Paul Goldschmidt of the St. Louis Cardinals and Mike Trout of the Los Angeles Angels each had 4.2 wins above alternative through Thursday, while Manny Machado of the San Diego Padres and Shohei Ohtani of the Angels each had 3.9. Those superstars were all looking up at Tommy Edman, a middle infielder for the Cardinals, who was somewhat inexplicably leading all position players with 4.5 WAR, in accordance with Baseball Reference.
Edman’s stat line doesn’t jump out. He was hitting .271 with a .341 on-base percentage and .401 slugging percentage.
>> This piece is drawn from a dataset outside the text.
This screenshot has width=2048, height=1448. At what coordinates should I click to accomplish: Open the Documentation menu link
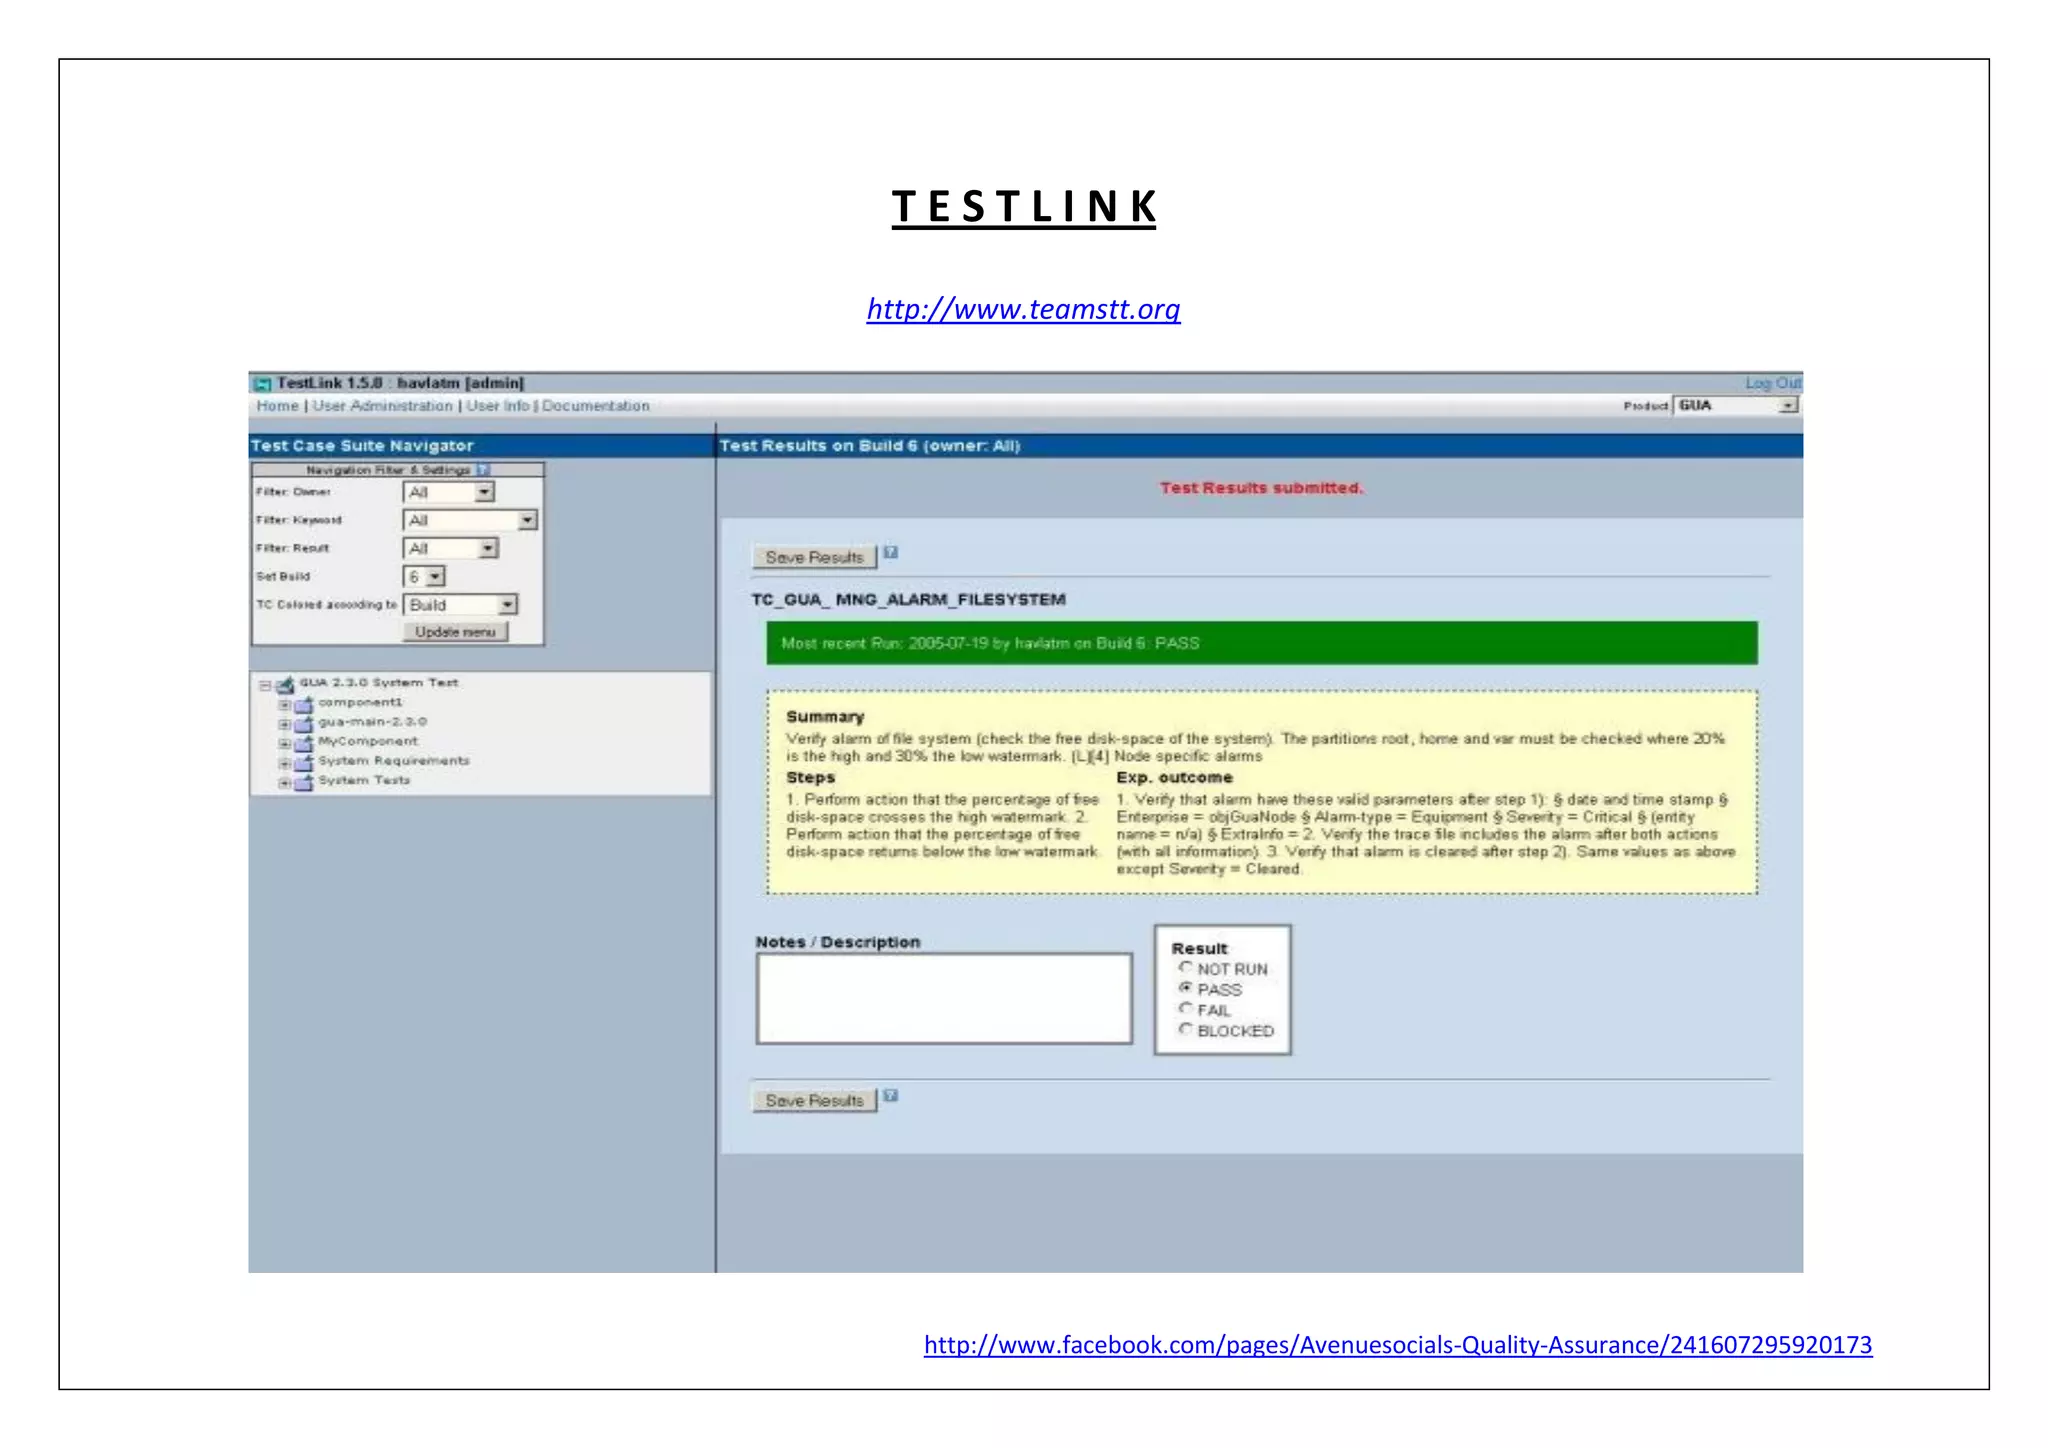(596, 406)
He was 19 of twenty-two in stolen base attempts, had hit seven home runs and he was leading his league in just one standard category: runs scored, with 58.
But WAR includes defense, and Edman has been putting on a show, leading the majors with 2.1 defensive WAR due to a reasonably incredible 11 defensive runs saved in 43 starts at second base and one other 5 in 30 starts at shortstop.
There’s No Place Like Home
The Athletics have been increase and tearing down teams for generations. Going back to 1901, they’ve won 100 or more games 10 times, capturing nine World Series titles, but they’ve lost 100 or more games 16 times.
This 12 months’s club appears destined to make it 17 100-loss seasons, and while that’s hardly surprising considering their off-season fire sale, the best way they’re doing it’s notable. Through Thursday, they were 8-28 at home, putting them on pace to lose 63 games at Oakland Coliseum, which might shatter the record for home losses of 59, which is shared by the 1939 St. Louis Browns and the 2019 Detroit Tigers. Even the lowly 1962 Mets only lost 58 at home.
Softening the blow — or potentially being a cause for it — is the indisputable fact that not many individuals have been there to see those losses. The A’s are dead last within the majors with a median attendance of 8,358 fans per game. That will be the bottom average within the majors since 2001 and it is almost 1,000 fewer per game than Oakland’s Class AAA team, the Las Vegas Aviators, drew in 2019.
Subway Series Vol. 2?
The Yankees have been the most effective team in baseball this season, each in record and run differential, and for much of the 12 months they were joined at the highest by the Mets, who had cruised along as the highest National League team despite injuries to pitchers Max Scherzer and Jacob deGrom.
A recent downturn on offense, nonetheless, has the Mets fading. They’ve already been overtaken by the Los Angeles Dodgers for the most effective record within the N.L. and the Atlanta Braves are attempting to sneak up and steal the N.L. East title once more.